Los servicios públicos de educación, salud, seguridad, electricidad, agua,
la economía, finanzas públicas, el sistema bancario, en fin, nada se
salvó.
“Vuelve a su casa y
espera que ocurra un milagro de la Virgen del Valle y, para compensarse, piensa
que por lo menos ahí está a salvo de la pandemia”

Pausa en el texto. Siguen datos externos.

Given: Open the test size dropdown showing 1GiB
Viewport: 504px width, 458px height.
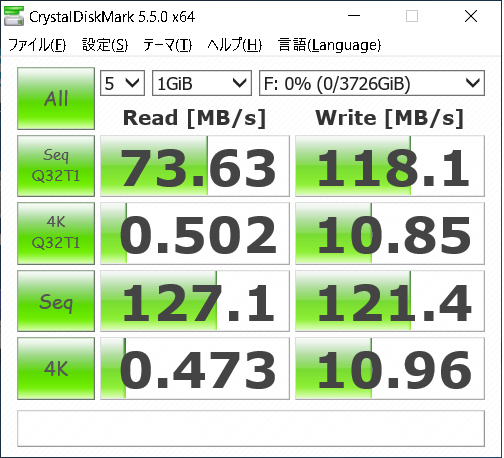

Traducido en términos de gente, significa que a los venezolanos nos partieron en dos mitades. Los que se fueron, dejaron aquí su vida y sueños, y se llevaron consigo la vida y los sueños de los que aquí nos quedamos, huérfanos ambos grupos. Somos, en un paralelismo trágico, “los que vivimos” (parafraseando el título de la novela de la estadounidense Ayn Rand –We the living, 1936-, ahora tan cerca de nuestra realidad), en una búsqueda inútil de mundos privados, de burbujas, que nos aíslen y salven de esta realidad tan opresiva y tan omnipresente. Pero son meras pompas de jabón, evanescentes, que en cualquier momento nos dejan a la intemperie en esta atmósfera venusiana, absolutamente desvalidos. Si no fuese por Internet, ni siquiera podríamos comunicarnos, pero será cuestión de tiempo, por ahora, los náufragos nos hablamos, pero es de noche y el oleaje es duro.
En la cotidianidad
individual se aprecia de muchas maneras. Quien vino
a Margarita a construir su burbuja (i.e. el arriba firmante), un día
cualquiera amanece sin gas para cocinar porque el camión de las
bombonas no ha vuelto a pasar por su calle y no está adscrito al CLAP. No
hay electricidad porque está racionada durante cuatro horas, y por tanto
no puede preparar café en la cocinita que tiene prevista para cuando falta el
gas. No tiene Internet porque está caída desde hace una semana pues,
dicen, se rompió el cable que viene de Cumaná. No tiene efectivo en
bolívares y tampoco puede usar la tarjeta de débito porque no le
hicieron el depósito de un dinero que le debían (el deudor dice que no tiene
Internet). Tienes veinte dólares pero nadie le va a cambiar porque no hay
billetes de 10, 5 y 1. Como vive un tanto alejado del centro de la ciudad
(quería aislarse), debe irse a pie porque su carro no tiene gasolina. El
pescadero que siempre le fía le reclama “mijo, cómo te fío, si no has pagado el
carite de la semana pasada”. El carnicero nunca te ha dado crédito porque no le
fía carne a nadie (por la misma razón por la que nadie fía caña). No puede llamar
a sus familiares para que lo auxilien porque no tiene saldo en el celular.
Ellos no lo llaman porque no quieren gastar su saldo. Vuelve a su casa y espera
que ocurra un milagro de la Virgen del Valle y, para compensarse,
piensa que por lo menos ahí está a salvo de la pandemia. Por cierto, que
tiene una carraspera rara. ¿Se podrá vivir más descuadernado?